• **WORK REQUEST**
Each line from the one that contains "At what coordinates should I click to accomplish: Collapse" through the end of the entries should be repeated exactly, with nothing added.

• **DATA LISTING**
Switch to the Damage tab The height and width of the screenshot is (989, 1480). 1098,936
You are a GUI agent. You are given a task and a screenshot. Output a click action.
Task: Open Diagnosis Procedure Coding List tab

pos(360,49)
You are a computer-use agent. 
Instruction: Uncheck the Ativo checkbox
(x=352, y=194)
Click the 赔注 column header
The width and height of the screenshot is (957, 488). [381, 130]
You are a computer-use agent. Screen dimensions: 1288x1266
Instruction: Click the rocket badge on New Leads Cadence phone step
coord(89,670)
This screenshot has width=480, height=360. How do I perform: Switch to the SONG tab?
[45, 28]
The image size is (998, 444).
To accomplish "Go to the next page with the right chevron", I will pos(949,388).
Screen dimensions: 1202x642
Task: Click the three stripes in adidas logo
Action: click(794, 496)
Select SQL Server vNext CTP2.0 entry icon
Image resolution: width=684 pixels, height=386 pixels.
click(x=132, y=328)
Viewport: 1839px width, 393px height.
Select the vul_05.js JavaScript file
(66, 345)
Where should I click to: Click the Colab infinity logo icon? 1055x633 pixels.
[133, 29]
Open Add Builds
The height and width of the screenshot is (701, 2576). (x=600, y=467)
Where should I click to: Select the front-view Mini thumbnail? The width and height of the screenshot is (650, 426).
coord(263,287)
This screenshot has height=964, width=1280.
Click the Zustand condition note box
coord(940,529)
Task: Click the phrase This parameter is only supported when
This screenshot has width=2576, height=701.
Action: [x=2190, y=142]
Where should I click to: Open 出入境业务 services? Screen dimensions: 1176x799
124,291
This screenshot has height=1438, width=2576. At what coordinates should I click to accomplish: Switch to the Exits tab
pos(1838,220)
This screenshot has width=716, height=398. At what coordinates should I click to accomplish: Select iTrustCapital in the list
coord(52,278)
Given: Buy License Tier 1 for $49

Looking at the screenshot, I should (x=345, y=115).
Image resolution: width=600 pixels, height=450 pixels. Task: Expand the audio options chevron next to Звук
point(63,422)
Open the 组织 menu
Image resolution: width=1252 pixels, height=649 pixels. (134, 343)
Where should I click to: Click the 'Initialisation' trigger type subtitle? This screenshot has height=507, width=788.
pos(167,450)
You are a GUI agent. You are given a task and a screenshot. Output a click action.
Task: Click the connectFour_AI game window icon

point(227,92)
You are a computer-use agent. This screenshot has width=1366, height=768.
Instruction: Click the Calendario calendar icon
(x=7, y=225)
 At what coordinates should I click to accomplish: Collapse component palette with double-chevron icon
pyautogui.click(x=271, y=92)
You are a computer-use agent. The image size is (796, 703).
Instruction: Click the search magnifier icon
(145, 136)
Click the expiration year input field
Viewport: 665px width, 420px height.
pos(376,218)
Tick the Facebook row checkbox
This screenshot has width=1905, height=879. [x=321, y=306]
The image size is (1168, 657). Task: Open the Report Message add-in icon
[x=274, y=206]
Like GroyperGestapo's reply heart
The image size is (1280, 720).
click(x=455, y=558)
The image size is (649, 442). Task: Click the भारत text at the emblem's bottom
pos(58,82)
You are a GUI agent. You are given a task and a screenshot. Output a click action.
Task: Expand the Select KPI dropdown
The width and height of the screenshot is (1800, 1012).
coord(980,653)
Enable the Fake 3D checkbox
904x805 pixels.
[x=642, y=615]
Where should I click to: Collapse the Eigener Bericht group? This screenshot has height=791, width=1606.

• **EXERCISE RESULT**
 At what coordinates should I click to accomplish: Collapse component palette with double-chevron icon
pyautogui.click(x=271, y=92)
You are a computer-use agent. The image size is (796, 703).
Instruction: Click the search magnifier icon
(145, 136)
Click the expiration year input field
Viewport: 665px width, 420px height.
pos(376,218)
Tick the Facebook row checkbox
This screenshot has width=1905, height=879. [x=321, y=306]
The image size is (1168, 657). Task: Open the Report Message add-in icon
[x=274, y=206]
Like GroyperGestapo's reply heart
The image size is (1280, 720).
click(x=455, y=558)
The image size is (649, 442). Task: Click the भारत text at the emblem's bottom
pos(58,82)
You are a GUI agent. You are given a task and a screenshot. Output a click action.
Task: Expand the Select KPI dropdown
The width and height of the screenshot is (1800, 1012).
coord(980,653)
Enable the Fake 3D checkbox
904x805 pixels.
[x=642, y=615]
Where should I click to: Collapse the Eigener Bericht group? This screenshot has height=791, width=1606.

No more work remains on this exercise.